■ **INFORMATION GIVEN**
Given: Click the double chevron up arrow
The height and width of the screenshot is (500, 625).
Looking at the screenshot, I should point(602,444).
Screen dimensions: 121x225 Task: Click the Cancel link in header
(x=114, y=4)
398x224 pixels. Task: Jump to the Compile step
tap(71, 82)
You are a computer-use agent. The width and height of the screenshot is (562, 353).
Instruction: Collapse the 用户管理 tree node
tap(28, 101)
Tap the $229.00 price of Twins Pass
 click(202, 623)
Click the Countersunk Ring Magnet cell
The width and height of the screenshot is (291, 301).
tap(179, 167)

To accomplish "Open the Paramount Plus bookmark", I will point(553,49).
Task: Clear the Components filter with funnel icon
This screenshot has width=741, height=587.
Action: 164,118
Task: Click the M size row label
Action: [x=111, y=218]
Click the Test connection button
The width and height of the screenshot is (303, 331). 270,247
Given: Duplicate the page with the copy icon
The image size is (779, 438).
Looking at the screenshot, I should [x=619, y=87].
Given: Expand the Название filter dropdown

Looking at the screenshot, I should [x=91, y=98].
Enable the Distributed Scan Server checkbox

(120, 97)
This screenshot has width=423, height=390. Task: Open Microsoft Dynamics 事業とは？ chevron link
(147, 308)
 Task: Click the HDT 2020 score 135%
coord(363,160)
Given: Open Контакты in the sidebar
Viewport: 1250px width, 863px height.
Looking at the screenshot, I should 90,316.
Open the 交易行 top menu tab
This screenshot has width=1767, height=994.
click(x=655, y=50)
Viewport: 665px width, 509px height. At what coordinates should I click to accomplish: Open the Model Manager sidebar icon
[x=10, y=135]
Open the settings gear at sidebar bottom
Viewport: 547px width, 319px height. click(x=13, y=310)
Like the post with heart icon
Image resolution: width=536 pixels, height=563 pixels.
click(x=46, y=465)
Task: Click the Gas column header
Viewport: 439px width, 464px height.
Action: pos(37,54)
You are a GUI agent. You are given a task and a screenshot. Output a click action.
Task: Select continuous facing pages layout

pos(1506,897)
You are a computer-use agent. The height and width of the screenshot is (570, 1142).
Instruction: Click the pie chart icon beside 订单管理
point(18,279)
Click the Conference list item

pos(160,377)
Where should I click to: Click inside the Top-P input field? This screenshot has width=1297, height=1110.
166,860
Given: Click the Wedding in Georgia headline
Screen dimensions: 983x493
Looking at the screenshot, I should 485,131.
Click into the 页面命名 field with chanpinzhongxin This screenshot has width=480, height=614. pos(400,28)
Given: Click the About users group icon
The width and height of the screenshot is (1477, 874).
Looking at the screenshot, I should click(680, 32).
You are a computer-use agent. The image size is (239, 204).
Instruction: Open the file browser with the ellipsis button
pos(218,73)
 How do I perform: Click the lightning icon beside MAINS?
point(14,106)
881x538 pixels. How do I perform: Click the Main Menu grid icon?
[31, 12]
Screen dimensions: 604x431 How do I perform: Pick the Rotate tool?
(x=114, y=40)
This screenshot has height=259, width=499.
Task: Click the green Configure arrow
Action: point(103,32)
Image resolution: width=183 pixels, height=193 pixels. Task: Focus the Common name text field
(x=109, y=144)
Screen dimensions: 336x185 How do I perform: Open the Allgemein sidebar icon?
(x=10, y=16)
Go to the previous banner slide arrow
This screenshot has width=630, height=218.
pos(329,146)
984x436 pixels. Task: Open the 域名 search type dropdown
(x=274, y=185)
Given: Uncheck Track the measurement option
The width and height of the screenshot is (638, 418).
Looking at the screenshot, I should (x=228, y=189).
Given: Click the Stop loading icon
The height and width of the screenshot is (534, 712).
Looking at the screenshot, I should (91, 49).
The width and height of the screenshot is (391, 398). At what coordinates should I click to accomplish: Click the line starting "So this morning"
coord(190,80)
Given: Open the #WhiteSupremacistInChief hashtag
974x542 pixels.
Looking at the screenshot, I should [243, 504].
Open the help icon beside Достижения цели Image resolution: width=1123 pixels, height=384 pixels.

■ **WHAT YOU ARE ASKED TO DO**
Please transcribe the full listing exactly, down to the last line.

■ **OUTPUT FOR THIS TASK**
Given: Click the double chevron up arrow
The height and width of the screenshot is (500, 625).
Looking at the screenshot, I should point(602,444).
Screen dimensions: 121x225 Task: Click the Cancel link in header
(x=114, y=4)
398x224 pixels. Task: Jump to the Compile step
tap(71, 82)
You are a computer-use agent. The width and height of the screenshot is (562, 353).
Instruction: Collapse the 用户管理 tree node
tap(28, 101)
Tap the $229.00 price of Twins Pass
 click(202, 623)
Click the Countersunk Ring Magnet cell
The width and height of the screenshot is (291, 301).
tap(179, 167)

To accomplish "Open the Paramount Plus bookmark", I will point(553,49).
Task: Clear the Components filter with funnel icon
This screenshot has width=741, height=587.
Action: 164,118
Task: Click the M size row label
Action: [x=111, y=218]
Click the Test connection button
The width and height of the screenshot is (303, 331). 270,247
Given: Duplicate the page with the copy icon
The image size is (779, 438).
Looking at the screenshot, I should [x=619, y=87].
Given: Expand the Название filter dropdown

Looking at the screenshot, I should [x=91, y=98].
Enable the Distributed Scan Server checkbox

(120, 97)
This screenshot has width=423, height=390. Task: Open Microsoft Dynamics 事業とは？ chevron link
(147, 308)
 Task: Click the HDT 2020 score 135%
coord(363,160)
Given: Open Контакты in the sidebar
Viewport: 1250px width, 863px height.
Looking at the screenshot, I should 90,316.
Open the 交易行 top menu tab
This screenshot has width=1767, height=994.
click(x=655, y=50)
Viewport: 665px width, 509px height. At what coordinates should I click to accomplish: Open the Model Manager sidebar icon
[x=10, y=135]
Open the settings gear at sidebar bottom
Viewport: 547px width, 319px height. click(x=13, y=310)
Like the post with heart icon
Image resolution: width=536 pixels, height=563 pixels.
click(x=46, y=465)
Task: Click the Gas column header
Viewport: 439px width, 464px height.
Action: pos(37,54)
You are a GUI agent. You are given a task and a screenshot. Output a click action.
Task: Select continuous facing pages layout

pos(1506,897)
You are a computer-use agent. The height and width of the screenshot is (570, 1142).
Instruction: Click the pie chart icon beside 订单管理
point(18,279)
Click the Conference list item

pos(160,377)
Where should I click to: Click inside the Top-P input field? This screenshot has width=1297, height=1110.
166,860
Given: Click the Wedding in Georgia headline
Screen dimensions: 983x493
Looking at the screenshot, I should 485,131.
Click into the 页面命名 field with chanpinzhongxin This screenshot has width=480, height=614. pos(400,28)
Given: Click the About users group icon
The width and height of the screenshot is (1477, 874).
Looking at the screenshot, I should click(680, 32).
You are a computer-use agent. The image size is (239, 204).
Instruction: Open the file browser with the ellipsis button
pos(218,73)
 How do I perform: Click the lightning icon beside MAINS?
point(14,106)
881x538 pixels. How do I perform: Click the Main Menu grid icon?
[31, 12]
Screen dimensions: 604x431 How do I perform: Pick the Rotate tool?
(x=114, y=40)
This screenshot has height=259, width=499.
Task: Click the green Configure arrow
Action: point(103,32)
Image resolution: width=183 pixels, height=193 pixels. Task: Focus the Common name text field
(x=109, y=144)
Screen dimensions: 336x185 How do I perform: Open the Allgemein sidebar icon?
(x=10, y=16)
Go to the previous banner slide arrow
This screenshot has width=630, height=218.
pos(329,146)
984x436 pixels. Task: Open the 域名 search type dropdown
(x=274, y=185)
Given: Uncheck Track the measurement option
The width and height of the screenshot is (638, 418).
Looking at the screenshot, I should (x=228, y=189).
Given: Click the Stop loading icon
The height and width of the screenshot is (534, 712).
Looking at the screenshot, I should (91, 49).
The width and height of the screenshot is (391, 398). At what coordinates should I click to accomplish: Click the line starting "So this morning"
coord(190,80)
Given: Open the #WhiteSupremacistInChief hashtag
974x542 pixels.
Looking at the screenshot, I should [243, 504].
Open the help icon beside Достижения цели Image resolution: width=1123 pixels, height=384 pixels.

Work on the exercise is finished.